I initially thought these were from the Ferry Norfolk, but after seeing photos of the Norfolk’s pilot house, we know it’s not the same. We are following a lead that these are from the SS Philadelphia, AKA Smokey Joe, that operated from Baltimore to Love Point. The ship received a mechanical overhaul in 1936, and these would have probably dated from that time. I’m hoping to find photographs of either the pilot house or the engine house, showing either EOT in place. Or perhaps find someone who worked on the ‘ol Smokey Joe from 1936 to 1952 when she was scrapped.
If I can document these are from a Chesapeake Bay ferry or another Maryland-based ship, I’m going to try to find a place for them in a Maryland nautical museum.
Sorry its taken so long to get back to you. So interesting – who hasn’t seen those old movies, and now I know that’s an EOT! Very cool – particularly if you have an actual Smokey Joe artifact, I’m sure any nautical or historical museum wold be honored to be able to exhibit something like that.
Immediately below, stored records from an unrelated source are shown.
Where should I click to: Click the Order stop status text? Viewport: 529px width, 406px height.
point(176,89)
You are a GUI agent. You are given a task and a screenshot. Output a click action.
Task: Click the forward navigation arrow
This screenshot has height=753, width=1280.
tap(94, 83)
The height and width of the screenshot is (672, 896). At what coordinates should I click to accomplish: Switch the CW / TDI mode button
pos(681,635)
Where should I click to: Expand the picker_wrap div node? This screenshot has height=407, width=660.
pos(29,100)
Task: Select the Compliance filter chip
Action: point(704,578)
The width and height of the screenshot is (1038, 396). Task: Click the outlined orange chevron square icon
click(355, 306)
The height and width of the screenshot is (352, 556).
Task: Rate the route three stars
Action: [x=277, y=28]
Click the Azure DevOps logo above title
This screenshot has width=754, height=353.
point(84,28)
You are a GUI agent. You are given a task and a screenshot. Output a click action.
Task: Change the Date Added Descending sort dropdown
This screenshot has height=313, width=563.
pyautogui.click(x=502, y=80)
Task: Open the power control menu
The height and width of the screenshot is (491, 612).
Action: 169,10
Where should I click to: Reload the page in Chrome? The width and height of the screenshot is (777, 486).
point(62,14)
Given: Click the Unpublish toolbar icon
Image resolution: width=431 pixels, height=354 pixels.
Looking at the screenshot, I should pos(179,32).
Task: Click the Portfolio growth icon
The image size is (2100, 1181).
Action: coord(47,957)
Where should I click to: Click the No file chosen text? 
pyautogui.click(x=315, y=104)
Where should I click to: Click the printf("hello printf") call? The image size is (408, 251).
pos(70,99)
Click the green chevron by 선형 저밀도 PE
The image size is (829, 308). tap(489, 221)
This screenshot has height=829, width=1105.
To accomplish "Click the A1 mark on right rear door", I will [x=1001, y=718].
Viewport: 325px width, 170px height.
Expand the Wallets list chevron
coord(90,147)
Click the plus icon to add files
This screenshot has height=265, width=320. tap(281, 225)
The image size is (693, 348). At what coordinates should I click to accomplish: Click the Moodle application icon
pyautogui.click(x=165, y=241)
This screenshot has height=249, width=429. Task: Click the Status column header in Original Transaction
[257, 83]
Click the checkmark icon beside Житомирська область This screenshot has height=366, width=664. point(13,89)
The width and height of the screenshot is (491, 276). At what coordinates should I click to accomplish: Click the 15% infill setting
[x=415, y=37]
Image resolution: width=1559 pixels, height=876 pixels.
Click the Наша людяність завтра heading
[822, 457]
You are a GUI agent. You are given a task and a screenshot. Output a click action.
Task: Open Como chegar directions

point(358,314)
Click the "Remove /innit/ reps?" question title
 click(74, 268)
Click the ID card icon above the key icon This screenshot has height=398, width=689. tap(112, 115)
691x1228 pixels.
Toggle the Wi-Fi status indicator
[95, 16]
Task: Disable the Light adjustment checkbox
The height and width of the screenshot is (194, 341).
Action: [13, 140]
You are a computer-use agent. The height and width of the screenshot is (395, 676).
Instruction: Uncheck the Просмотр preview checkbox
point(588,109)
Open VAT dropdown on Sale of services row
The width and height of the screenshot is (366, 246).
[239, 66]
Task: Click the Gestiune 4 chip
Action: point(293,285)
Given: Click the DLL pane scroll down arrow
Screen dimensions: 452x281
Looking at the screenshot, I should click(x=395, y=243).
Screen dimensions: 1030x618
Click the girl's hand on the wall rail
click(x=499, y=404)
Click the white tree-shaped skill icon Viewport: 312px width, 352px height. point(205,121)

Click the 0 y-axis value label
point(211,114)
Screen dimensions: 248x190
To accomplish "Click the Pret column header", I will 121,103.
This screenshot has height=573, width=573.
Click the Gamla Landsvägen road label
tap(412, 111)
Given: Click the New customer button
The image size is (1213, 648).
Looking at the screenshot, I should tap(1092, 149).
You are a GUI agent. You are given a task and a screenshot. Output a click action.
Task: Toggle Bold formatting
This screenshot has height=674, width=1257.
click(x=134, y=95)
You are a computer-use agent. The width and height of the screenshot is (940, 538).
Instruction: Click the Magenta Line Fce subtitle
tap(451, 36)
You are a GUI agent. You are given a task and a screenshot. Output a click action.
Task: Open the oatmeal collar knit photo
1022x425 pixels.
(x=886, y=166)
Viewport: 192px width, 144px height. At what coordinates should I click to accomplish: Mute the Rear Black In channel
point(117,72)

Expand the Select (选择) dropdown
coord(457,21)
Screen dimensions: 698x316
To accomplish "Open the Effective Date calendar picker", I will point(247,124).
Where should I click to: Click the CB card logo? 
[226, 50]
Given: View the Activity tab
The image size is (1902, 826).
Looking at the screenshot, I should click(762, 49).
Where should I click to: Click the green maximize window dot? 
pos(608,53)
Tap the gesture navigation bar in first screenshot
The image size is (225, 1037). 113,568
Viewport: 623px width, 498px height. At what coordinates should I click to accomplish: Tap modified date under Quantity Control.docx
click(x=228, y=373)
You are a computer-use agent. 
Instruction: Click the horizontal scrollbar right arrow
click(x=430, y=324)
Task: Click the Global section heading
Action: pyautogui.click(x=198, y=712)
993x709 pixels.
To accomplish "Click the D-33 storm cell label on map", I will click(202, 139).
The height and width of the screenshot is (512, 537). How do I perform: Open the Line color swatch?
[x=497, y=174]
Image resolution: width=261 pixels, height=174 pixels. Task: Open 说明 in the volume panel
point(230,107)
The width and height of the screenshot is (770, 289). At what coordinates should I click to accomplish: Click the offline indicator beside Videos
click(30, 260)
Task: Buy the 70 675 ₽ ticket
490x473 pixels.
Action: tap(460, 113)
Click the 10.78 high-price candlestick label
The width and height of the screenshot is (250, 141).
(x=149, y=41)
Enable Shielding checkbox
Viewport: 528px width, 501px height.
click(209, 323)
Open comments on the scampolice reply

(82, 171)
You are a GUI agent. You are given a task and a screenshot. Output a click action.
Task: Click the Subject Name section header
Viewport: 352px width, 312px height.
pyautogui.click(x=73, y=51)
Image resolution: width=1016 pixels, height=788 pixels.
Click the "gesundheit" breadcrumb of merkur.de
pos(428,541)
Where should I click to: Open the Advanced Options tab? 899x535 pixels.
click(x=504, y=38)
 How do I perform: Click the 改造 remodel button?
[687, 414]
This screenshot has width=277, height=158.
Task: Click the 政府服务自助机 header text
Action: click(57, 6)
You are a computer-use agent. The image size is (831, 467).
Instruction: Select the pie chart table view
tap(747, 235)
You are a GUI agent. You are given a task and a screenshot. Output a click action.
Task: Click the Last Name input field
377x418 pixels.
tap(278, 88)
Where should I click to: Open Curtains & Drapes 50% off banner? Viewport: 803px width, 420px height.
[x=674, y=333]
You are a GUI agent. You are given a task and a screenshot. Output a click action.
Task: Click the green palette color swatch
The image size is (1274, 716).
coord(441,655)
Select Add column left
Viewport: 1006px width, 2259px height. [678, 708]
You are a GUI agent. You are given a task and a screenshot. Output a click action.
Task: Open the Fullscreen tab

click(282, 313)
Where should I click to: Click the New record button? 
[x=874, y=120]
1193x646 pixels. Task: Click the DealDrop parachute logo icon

Thank you for taking the time to share that with me and my readers, Bill!
What was the actual physical location of the hotel? I have been told, Rt 18 was built on the rail right-of-way, and when I drive 18, it looks like the railroad would have curved by what is now Pier Ave, and into a large open area. Is this the spot?
Yes, Christopher, that was part of the lawn, I believe. Sorry it took me so long to respond – my best to you!